> **Document**
━━━━━━

# Throw line



## kuhndog (Jan 30, 2010)

Had to ask?How do the pro's keep your throw lines untangled.I have a bag do you just stuff it in or do you wrap it up? Thanks just want to save time.


----------



## Komitet (Jan 30, 2010)

I wrap mine on an old Extension cord holder, like this one,

http://media.mydoitbest.com/imagerequest.aspx?sku=501476&size=2&warehouse=C&newsize=600


----------



## JeffL (Jan 30, 2010)

You pile the rope in so the coils lay on top of each other, no tangles, no snags!


----------



## tree md (Jan 30, 2010)

I use a cube like this one:


----------



## EdenT (Jan 30, 2010)

:agree2: The cube is fantastic.

Also if you are laying out the line do, lay it on a tarp. Throwline is magnetic to twigs, grass, leaves and any of these will become the nucleus of a knot.


----------



## kuhndog (Jan 30, 2010)

Thanks,went to this instead of hauling a ladder and setting a rope.I can place it 20,30 feet higher and quicker,safer.Thanks, Dave


----------



## Komitet (Jan 30, 2010)

Personally, don't like the cubes, too big for my gear bag, most of my work is well off road, and bags always get the magical birds nest about 20 Feet after it leaves your fingers.


----------



## Golf (Jan 30, 2010)

tree md said:


> I use a cube like this one:



One of the best accessaries I ever bought.


----------



## tree md (Jan 30, 2010)

Komitet said:


> Personally, don't like the cubes, too big for my gear bag, most of my work is well off road, and bags always get the magical birds nest about 20 Feet after it leaves your fingers.



Hmm... Mine folds up to about 10 or 12 inches and is very compact. I finally got tired of fighting all the birds nests that came with the bag, not to mention the time it took to flake it back into the small bag. I went to the cube and no looking back for me. Love that thing.

━━━━━━

> **Requests**
A) Repeat the throw line thread verbatim from "# Throw line" up to and including "to save time.".
B) Pick up the throw line thread after its last post and keep it going.

━━━━━━

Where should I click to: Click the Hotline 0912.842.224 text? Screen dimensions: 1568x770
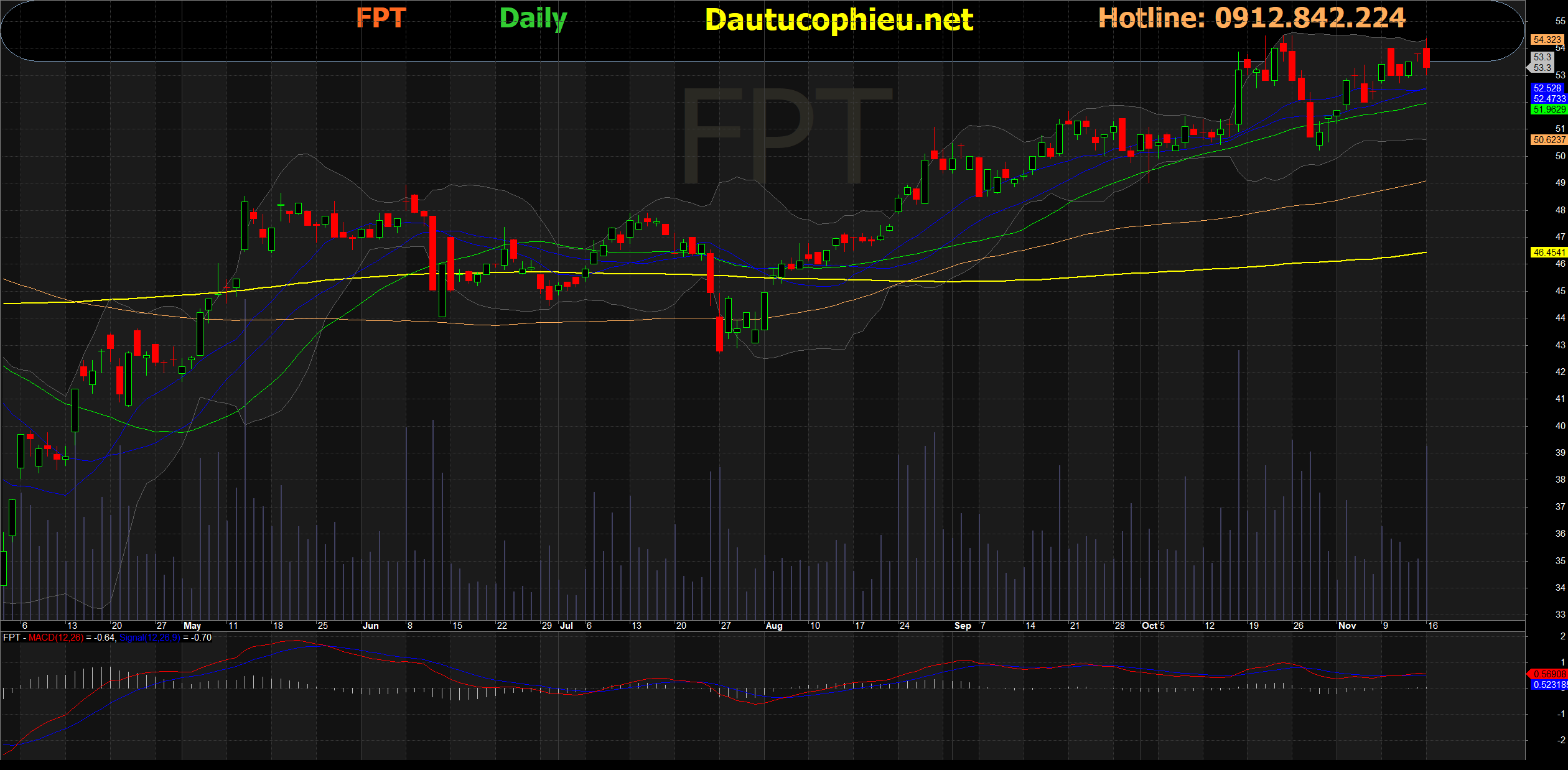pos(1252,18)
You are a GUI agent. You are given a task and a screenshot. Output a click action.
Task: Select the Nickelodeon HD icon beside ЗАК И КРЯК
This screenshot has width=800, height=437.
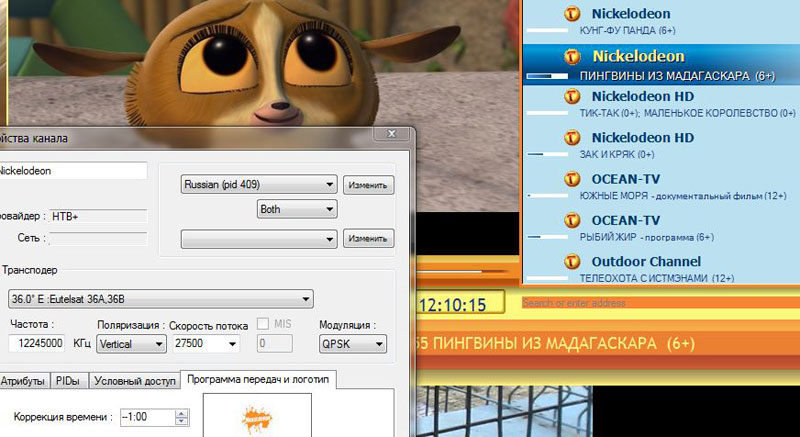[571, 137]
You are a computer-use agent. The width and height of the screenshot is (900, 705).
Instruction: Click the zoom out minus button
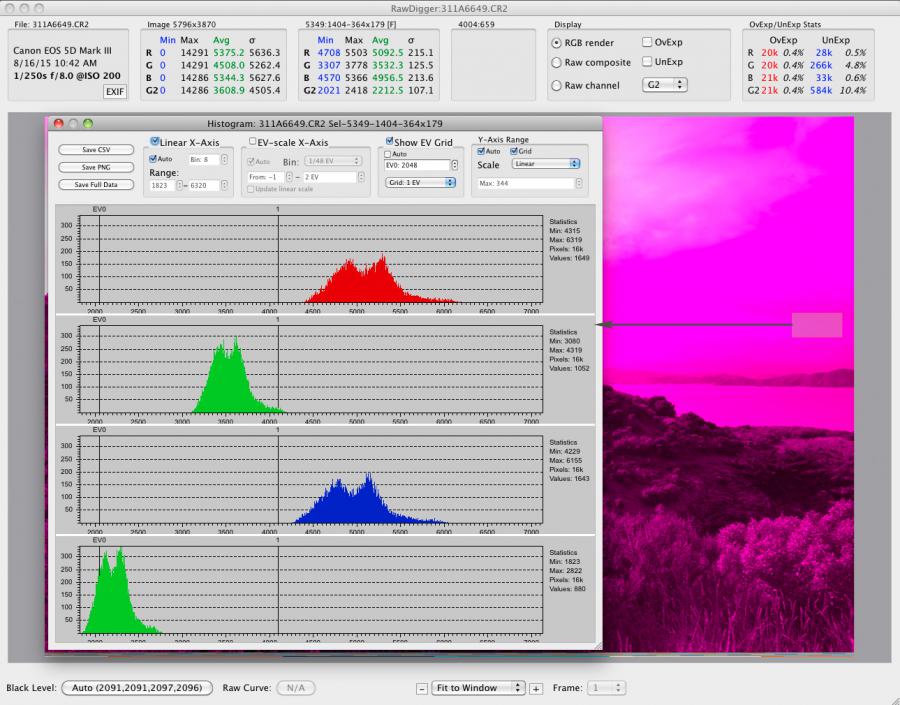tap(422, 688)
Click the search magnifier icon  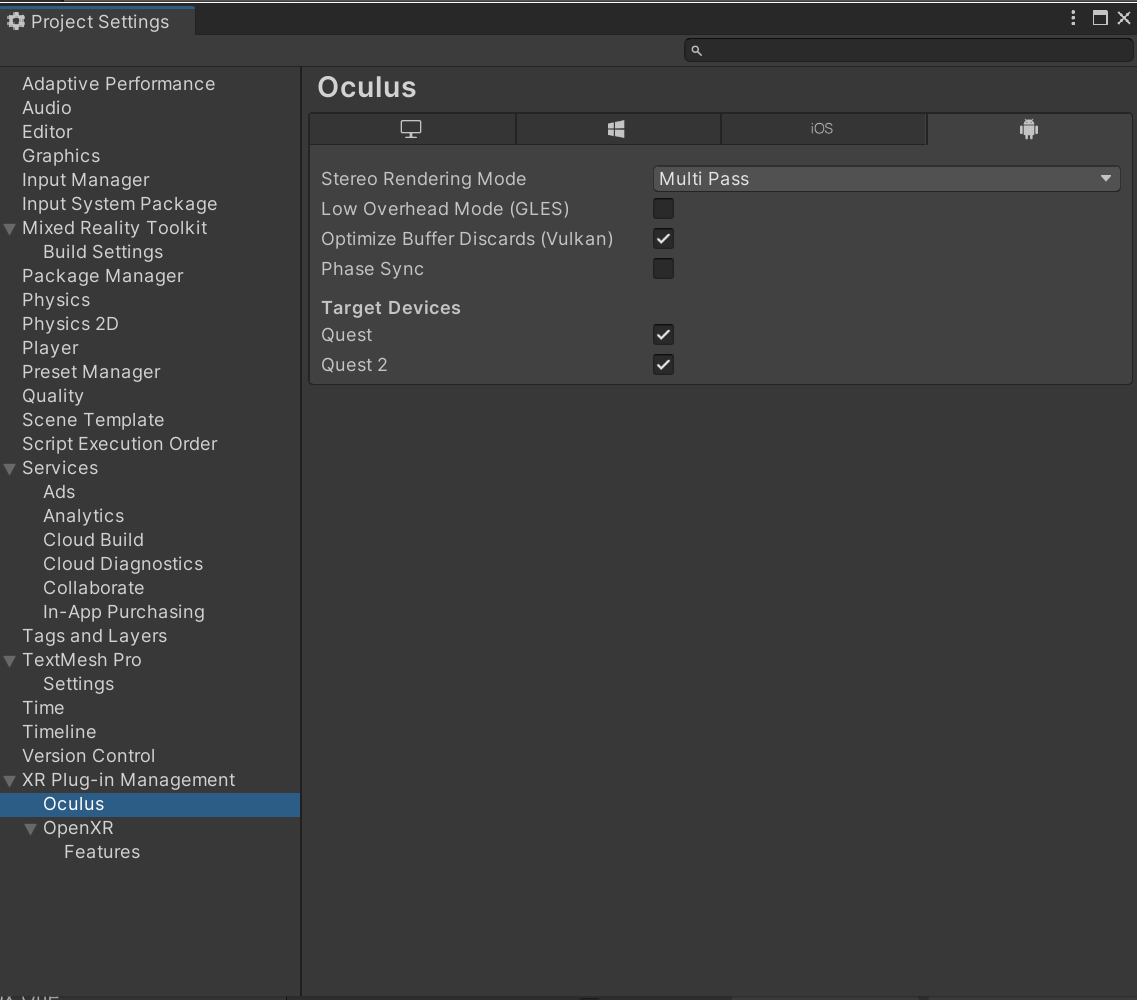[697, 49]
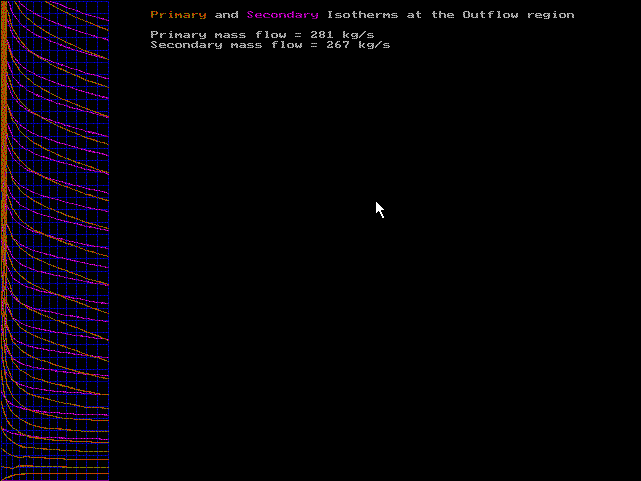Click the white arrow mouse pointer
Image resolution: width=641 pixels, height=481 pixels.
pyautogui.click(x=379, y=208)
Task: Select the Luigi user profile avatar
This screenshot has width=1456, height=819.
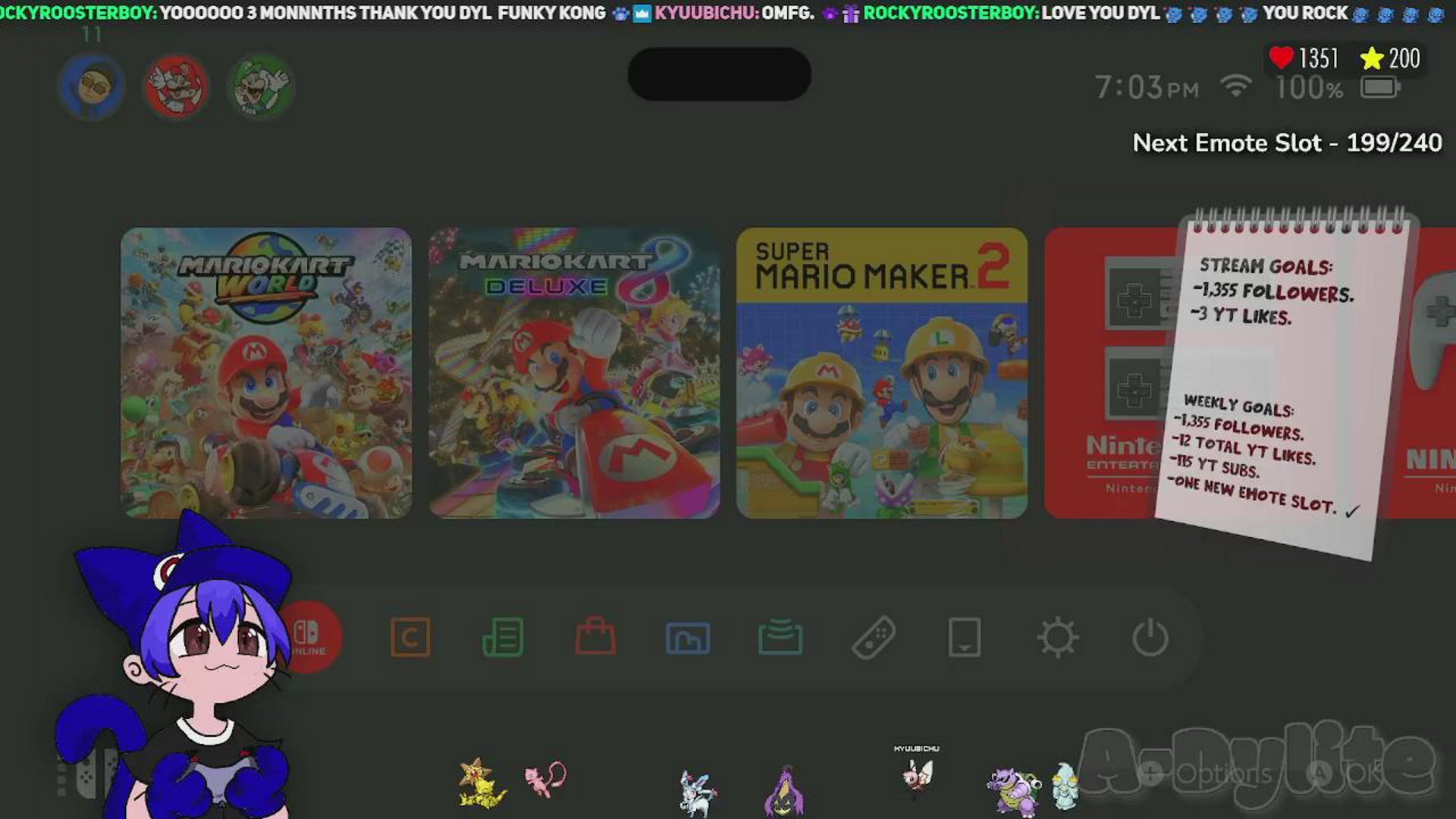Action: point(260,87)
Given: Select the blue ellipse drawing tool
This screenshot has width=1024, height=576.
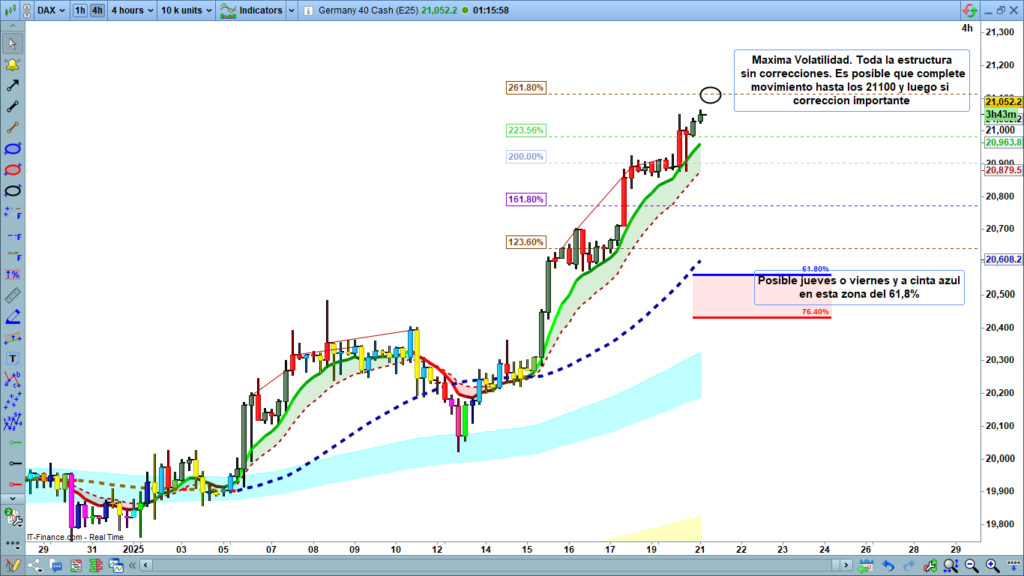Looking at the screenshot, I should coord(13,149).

━━━━━━

> **Task results**
A)
# Throw line



## kuhndog (Jan 30, 2010)

Had to ask?How do the pro's keep your throw lines untangled.I have a bag do you just stuff it in or do you wrap it up? Thanks just want to save time.

B)
Back in the day I would wrap my slick line around a 6 inch limb that I would cut.


----------



## oscar4883 (Jan 30, 2010)

Recently purchased a el cheapo cube and am loving it. Going to use it for my back-up throwline and get a Faltheimer for my main throwline.


----------



## mndlawn (Jan 30, 2010)

Golf said:


> One of the best accessaries I ever bought.



:agree2: Ditto


----------



## JeffL (Jan 30, 2010)

I went from a bag to the cube just at Christmas, I can't believe I didn't do it sooner, just easier in every respect.


----------



## Komitet (Jan 30, 2010)

I had a cube for a while, I use a doctor style gear bag, the cube was too big folded and would only fit in the bottom of the bag, forcing me to take everything out just to set a line, to each their own though, whatever works best.


----------



## ATH (Jan 30, 2010)

I bought a bag that I think was marketed as a collaposable trash can in the camping section at Target. It is probably 8-10" in diameter and 12" tall. It has a spring that holds it up/open, zipper top, and clips that hold it folded down. I cut round separators so that I can put a few lines in the bag and weights on top. It has worked great - rarely a tangle, folds up small enough to keep in my rope bag, and I keep long line, short line and extra line all together with the weights.


----------



## kuhndog (Jan 31, 2010)

*Thanks*

Since I had a 6" weaver bag (I didn't like) and my wife already extended to 12" first thing this morning I cut a 1"x4" into an H and wrapped it up.I like the throw it over a branch to unwind idea.This way also not buying anything else.Thanks,Dave


----------



## bruce6670 (Jan 31, 2010)

I use a 2 gallon mop bucket from the dollar store.I've never had a problem.


----------



## Crow Horse (Feb 3, 2010)

There's a product I stumbled into called a shotline winder. I have no experience with it but it looks interesting. Alternately, one could fab something similar from a electical cord reel.....


----------



## tree md (Feb 3, 2010)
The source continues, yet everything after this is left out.